Shawshank is totally right. I am now running a 12" eclipse with a fosgate punch 300.2 amp. Bridged stble at 4ohm. LOUD AND DEEP. The only problem i have is that to get all the bass out of the trunk i might end up clearing something out of the rear deck. for now i just open the small rear seat section. I can set off car alarms. But when the trunk is closed, it's fairly air tight and i do actually rattle the trunk lid. so the amp has a bass control, i turn down the volume up the dbz and it's a nice balance. vice versa for louder stuff. BTW i listen to a lot of metal-ish music.


----------



## MrCrowley (Jan 3, 2006)

*Re: (CT.WREKT-1)*


_Quote, originally posted by *CT.WREKT-1* »_Shawshank is totally right. I am now running a 12" eclipse with a fosgate punch 300.2 amp. Bridged stble at 4ohm. LOUD AND DEEP. The only problem i have is that to get all the bass out of the trunk i might end up clearing something out of the rear deck. for now i just open the small rear seat section. I can set off car alarms. But when the trunk is closed, it's fairly air tight and i do actually rattle the trunk lid. so the amp has a bass control, i turn down the volume up the dbz and it's a nice balance. vice versa for louder stuff. BTW i listen to a lot of metal-ish music.

Sorry but using the "bass controller" is a bad idea. Depending on what type of music he listens too he can change subs. A 10 is perfect for metal/rock 12/15 is perfect for rap BUT since he doesnt want to sacrafice room you can EASILY find a 10" sub that will prolly beat your 12" anyday.

_Modified by MrCrowley at 1:38 AM 11-16-2006_


_Modified by MrCrowley at 1:39 AM 11-16-2006_


----------



## wolfsburgtuner (Aug 24, 2006)

yeah, my friend has 2 twelve in subs in his 95 jetta, and i set off car alamrs with my one 10 when i used to have my eclipse, and it made him pretty pissed.
but i am using the same 10 in sub i had back then (ive had the sub for about 3 years)
i talked to a few guys at work and they told me to put down the seats but since i dont want to lose passenger space they told me that yeah if i did vent the trunk to the passenger compartment it would pretty much be the same deal as putting the seats down.
so last night i went to Menards and picked up some dryer vents and tonight im gonna spary paint them flat black and probly some time this weekend ill put them in. (i bought 2, so ill probly put them slightly behind the two outside headrests to hide them-ish.
ill try putting a pic on here after im done and then you guys can tell more if i did a craptastic job or an "ok" job!


----------



## tvarmy04 (Oct 29, 2004)

ok since everyone heres talkin 'bout there systems ill answer the question....either remove the rear deck lid(maximum airflow) or just fold down one of your rear seats.


----------



## Twistedsix (Aug 18, 2004)

*Re: how do you get best Bass sound from a jetta trunk? (wolfsburgtuner)*

Take it somewhere, where they know what they are doing, get a custom box built, port it threw the rear deck, 
/thread


----------



## elpaisacq (Jul 1, 2004)

*Re: how do you get best Bass sound from a jetta trunk? (Twistedsix)*


_Quote, originally posted by *Twistedsix* »_Take it somewhere, where they know what they are doing, get a custom box built, port it threw the rear deck, 
/thread

I agree with him, i did this like 8 month ago and souds very nice.


----------



## dubVR6jetta01 (Jan 22, 2006)

i have 2 mtx 12's in the trunk along with a 900 mono sub amp and mine is plenty loud inside and outside, i used to have L7's that will soon make their way back into the car, the only problem i have with sound is the upper board behind the rear seats, vibrates too much and broke my third brake light


----------



## niceyellowgolfdude (Aug 31, 2003)

the answer is simple, more air flow= more bass, free air flow = more sound quaility.
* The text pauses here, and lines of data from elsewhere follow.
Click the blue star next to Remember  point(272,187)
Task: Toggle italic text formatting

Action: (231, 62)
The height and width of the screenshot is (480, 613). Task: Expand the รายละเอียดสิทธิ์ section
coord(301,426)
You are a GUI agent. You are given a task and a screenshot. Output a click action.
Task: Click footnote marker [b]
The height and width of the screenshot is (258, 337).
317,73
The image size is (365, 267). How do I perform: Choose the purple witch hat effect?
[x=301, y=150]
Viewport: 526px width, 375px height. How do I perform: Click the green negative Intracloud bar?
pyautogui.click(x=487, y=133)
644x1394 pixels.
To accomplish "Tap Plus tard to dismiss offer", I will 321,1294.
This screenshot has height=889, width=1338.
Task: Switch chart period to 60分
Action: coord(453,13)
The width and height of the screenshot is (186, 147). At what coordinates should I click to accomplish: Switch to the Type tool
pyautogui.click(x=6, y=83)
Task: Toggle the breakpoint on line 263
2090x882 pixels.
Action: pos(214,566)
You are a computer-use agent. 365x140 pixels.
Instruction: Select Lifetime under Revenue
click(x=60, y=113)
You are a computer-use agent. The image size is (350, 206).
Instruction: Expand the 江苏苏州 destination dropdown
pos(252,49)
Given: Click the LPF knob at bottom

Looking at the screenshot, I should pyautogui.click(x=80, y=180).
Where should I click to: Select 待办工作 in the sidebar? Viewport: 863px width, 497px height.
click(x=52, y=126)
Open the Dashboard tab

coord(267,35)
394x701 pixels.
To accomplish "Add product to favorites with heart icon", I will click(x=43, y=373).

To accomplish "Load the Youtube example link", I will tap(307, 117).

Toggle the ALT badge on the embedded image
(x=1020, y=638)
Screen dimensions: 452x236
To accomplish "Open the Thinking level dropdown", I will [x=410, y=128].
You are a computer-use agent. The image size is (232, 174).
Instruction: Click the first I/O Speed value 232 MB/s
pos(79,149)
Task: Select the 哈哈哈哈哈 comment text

So basically you have to vent the trunk into the cabin somehow, or get mor epower and or more subs. I had 1 12's in my GTI and won multiple DB drags for my class. Put the same stuff in my Jetta and could hardly hear it. SO I doubled power with a high quality amp and it hits just as hard and nice and clear


----------



## Krazee (Jan 26, 2003)

He doesnt need a larger subwoofer, that is just putting a bigger band-aid on the larger issue, which _niceyellowgolfdude_ touches upon: the subwoofer has to be ported into the cabin of the car. A 10" subwoofer is plenty for one who likes clean, crisp sound; for one who likes to hear highs, mids and lows. Most people would rather have their car propelled by the thumps of their subwoofers. Those people are quite clueless. And to get a more powerful amplifier is equally as stupid. If the subwoofer is only designed to handle 100watts continuously (not peak mind you) than forcing 200watts to it will result in a blow speaker, not more bass.
The ideal way of doing it would be to install a 10" sub on the rear deck, firing at the rear windshield. The bass notes will be reflected off the glass and into the cabin's air, if you will. Seal the sub from inside the trunk. If you are concerned about space in the trunk, then consider Pioneer's shallow mount subwoofer. At a mere 4" of mounting depth and less than 1cubic foot of space required on a sealed enclosure, it makes for the perfect setup. This is what will be going into my 1995 passat.


----------



## FAIL (Dec 9, 2005)

*Re: (KrazeeKorrado13)*

solution= 12" JL W6/W7 with a nice amp. that should fix the problem


----------



## David_Tedder (Oct 24, 2005)

*Re: how do you get best Bass sound from a jetta trunk? (MrCrowley)*

get a 10inch JL W7
then you'll have more then enough bass!!!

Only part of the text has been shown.